「信頼醸成に資する取り組みの扱いは素っ気ない」と揶揄

朝日社説は書く。

「中国の国防費は日本の防衛費の約4倍。潜水艦や艦船、戦闘機など近代的な装備の数でも自衛隊を大きく上回る――。中国の急速な軍事力の増強ぶりを、白書はグラフや写真を織り交ぜて紹介。尖閣諸島周辺では『力を背景とした一方的な現状変更の試み』が『執拗に継続』されているとして、中国海警船の活動が過去最多、過去最長を更新したデータを列挙した」

グラフや写真、それに具体的データの掲載は、中国の脅威を伝えるためには欠かせない。それを朝日社説は「いずれも、国民にわかりやすく現状を訴える狙いがあるのだろう。他方、防衛当局間の交流など、信頼醸成に資する取り組みの扱いは素っ気ない」と揶揄するから情けない。朝日社説は中国の脅威や国防の重要性をどう考えているのか。

中国は「脅威」なのか、それとも「懸念」なのか

さらに朝日社説は防衛白書が「脅威」を使わずに「懸念」を使用したことを評価し、次のように書くから驚かされる。

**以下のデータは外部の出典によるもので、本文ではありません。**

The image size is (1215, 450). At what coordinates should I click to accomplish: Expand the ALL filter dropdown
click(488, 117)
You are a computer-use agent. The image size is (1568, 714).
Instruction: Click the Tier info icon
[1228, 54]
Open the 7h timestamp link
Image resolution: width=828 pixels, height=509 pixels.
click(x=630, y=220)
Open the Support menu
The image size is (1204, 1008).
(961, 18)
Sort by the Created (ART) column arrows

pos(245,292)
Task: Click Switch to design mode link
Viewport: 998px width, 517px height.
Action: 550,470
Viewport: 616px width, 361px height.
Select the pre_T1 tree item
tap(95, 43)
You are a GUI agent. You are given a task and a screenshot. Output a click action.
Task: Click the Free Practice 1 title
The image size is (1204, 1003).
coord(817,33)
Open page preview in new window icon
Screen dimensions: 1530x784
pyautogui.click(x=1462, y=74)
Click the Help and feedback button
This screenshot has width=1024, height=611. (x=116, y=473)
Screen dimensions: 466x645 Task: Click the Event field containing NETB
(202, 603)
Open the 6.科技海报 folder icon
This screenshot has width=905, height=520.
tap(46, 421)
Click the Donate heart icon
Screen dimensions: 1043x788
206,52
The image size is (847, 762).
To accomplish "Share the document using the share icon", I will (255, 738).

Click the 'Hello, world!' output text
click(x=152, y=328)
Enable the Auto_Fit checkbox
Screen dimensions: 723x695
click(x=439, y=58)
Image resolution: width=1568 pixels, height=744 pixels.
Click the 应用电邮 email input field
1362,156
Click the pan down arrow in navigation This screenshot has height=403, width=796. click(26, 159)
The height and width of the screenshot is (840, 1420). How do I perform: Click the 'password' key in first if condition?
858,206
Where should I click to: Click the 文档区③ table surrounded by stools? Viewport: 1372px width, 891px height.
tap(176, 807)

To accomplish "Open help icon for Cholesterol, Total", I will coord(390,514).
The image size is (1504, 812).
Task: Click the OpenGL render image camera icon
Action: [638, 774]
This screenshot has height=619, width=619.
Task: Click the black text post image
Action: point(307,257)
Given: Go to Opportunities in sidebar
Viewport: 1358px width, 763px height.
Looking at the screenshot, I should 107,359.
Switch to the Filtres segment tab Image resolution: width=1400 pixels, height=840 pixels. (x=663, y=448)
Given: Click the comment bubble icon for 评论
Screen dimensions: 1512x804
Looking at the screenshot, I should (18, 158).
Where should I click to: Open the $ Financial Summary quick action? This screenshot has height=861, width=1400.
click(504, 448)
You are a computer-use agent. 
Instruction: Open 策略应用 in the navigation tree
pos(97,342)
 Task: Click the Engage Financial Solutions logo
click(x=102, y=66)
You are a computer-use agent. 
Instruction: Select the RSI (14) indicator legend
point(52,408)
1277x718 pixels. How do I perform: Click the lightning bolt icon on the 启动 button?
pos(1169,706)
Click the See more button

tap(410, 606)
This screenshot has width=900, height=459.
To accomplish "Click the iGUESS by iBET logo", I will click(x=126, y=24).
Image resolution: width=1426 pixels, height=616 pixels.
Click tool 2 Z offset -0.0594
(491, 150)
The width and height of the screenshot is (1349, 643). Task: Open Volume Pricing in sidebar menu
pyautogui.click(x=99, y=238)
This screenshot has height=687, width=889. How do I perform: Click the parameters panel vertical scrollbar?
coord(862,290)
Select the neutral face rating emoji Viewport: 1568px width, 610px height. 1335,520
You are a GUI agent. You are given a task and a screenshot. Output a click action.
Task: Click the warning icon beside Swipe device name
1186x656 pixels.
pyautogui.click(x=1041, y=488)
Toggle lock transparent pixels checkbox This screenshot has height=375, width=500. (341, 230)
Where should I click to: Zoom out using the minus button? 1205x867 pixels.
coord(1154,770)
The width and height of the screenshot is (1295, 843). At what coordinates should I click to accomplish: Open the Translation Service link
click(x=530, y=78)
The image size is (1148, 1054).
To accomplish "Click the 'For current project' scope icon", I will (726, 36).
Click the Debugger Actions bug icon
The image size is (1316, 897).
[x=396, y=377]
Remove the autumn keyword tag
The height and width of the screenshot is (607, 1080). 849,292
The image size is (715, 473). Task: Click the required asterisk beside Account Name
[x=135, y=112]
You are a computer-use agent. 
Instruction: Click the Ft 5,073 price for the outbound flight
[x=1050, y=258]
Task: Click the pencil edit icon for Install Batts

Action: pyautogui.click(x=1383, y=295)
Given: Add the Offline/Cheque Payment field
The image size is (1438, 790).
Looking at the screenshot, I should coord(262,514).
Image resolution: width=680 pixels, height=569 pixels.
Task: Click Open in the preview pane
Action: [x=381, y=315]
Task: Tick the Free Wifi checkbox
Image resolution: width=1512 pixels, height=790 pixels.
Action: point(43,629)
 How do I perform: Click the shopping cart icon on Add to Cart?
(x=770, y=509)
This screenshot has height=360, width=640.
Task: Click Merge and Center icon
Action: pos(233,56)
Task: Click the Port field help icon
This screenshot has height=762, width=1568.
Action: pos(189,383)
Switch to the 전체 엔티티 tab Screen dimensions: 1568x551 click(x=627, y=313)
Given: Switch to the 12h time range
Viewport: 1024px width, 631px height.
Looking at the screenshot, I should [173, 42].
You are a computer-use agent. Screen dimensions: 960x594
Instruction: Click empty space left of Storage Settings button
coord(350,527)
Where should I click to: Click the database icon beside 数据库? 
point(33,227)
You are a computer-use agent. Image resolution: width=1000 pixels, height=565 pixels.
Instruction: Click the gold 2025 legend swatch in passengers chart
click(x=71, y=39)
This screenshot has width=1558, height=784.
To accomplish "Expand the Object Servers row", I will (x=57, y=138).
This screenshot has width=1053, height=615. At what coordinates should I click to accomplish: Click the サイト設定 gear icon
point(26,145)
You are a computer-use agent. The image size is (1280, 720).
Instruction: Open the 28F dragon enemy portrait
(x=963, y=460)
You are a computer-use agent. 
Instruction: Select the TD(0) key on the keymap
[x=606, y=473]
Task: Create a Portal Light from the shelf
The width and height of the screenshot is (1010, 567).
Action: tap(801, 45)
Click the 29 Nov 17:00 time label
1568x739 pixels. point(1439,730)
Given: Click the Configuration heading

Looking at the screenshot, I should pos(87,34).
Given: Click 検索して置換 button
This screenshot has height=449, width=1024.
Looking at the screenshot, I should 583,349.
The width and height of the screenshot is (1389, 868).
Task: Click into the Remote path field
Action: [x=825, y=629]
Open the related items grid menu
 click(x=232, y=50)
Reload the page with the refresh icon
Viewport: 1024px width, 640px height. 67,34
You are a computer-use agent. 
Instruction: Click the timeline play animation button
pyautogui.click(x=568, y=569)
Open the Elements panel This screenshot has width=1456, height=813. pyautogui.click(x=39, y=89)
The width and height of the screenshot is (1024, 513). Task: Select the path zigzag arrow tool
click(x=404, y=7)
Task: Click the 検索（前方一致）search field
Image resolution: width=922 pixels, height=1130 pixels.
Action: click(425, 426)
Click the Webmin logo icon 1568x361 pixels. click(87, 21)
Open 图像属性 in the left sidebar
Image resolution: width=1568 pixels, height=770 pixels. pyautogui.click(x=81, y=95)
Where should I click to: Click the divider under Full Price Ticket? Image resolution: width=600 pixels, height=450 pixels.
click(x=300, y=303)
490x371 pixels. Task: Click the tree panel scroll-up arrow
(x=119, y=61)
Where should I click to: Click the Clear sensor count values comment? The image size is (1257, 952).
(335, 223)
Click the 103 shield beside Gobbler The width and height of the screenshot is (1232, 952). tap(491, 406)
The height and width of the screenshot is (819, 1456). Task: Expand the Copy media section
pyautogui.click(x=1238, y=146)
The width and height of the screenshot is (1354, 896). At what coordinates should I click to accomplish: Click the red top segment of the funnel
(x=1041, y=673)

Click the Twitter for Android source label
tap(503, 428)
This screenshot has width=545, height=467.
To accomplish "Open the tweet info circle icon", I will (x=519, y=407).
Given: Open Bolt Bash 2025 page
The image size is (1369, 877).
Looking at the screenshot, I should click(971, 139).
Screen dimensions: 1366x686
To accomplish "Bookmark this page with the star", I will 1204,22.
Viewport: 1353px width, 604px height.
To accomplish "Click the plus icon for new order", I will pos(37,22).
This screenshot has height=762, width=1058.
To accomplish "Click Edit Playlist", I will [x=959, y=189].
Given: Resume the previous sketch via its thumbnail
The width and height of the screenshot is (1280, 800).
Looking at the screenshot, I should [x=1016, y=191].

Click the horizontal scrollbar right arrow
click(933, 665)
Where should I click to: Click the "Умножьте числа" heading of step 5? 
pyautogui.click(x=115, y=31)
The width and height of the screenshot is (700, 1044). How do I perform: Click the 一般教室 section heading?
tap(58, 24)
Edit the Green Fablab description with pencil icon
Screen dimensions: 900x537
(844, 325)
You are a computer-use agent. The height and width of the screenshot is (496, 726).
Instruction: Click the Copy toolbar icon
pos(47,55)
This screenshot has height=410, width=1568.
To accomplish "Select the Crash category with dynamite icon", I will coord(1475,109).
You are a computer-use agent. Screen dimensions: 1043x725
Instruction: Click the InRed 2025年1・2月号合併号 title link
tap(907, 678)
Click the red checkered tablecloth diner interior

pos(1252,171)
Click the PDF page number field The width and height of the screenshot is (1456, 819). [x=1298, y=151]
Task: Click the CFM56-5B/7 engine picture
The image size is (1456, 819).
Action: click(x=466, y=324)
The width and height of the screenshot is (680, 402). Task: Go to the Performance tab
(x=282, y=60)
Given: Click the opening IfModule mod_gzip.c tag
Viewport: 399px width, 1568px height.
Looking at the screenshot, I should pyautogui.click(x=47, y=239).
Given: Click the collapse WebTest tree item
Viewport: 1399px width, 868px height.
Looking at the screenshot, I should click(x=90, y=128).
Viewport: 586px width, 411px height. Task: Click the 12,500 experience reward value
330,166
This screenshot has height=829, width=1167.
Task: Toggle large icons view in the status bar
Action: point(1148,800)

「ただ、中国に対する全般的評価は、『安全保障上の強い懸念』であるという、昨年の表現を踏襲した。防衛省内では、『脅威』など『懸念』より強い文言とすべきかをめぐって議論があったようだが、最終的には前回同様に落ち着いた。妥当な判断といえる」

どうして「妥当な判断」なのか。間違った判断ではないか。ちなみに、前述した産経社説は「物足りなさがある」と指摘していた。中国は「脅威」なのか、それとも「懸念」なのか。沙鴎一歩は産経社説のほうが現実を正しく捉えていると考える。

朝日社説は主張する。

「攻撃的な発信が対抗措置を招き、相互不信から軍拡競争へつながる事態は避けねばならない。また、偶発的な衝突がエスカレートしないよう、意思疎通を緊密にすることも不可欠である」

安全保障上、「軍拡」よりも「軍縮」を求め、意思疎通を緊密に実行することは大切である。だが、相手は共産党の一党支配下にある中国だ。あからさまに自国の利益を最優先し、他国と争う覇権主義を厭わない国家と意思疎通を図ること自体が難しいのである。朝日社説はそこをどう考えているのか。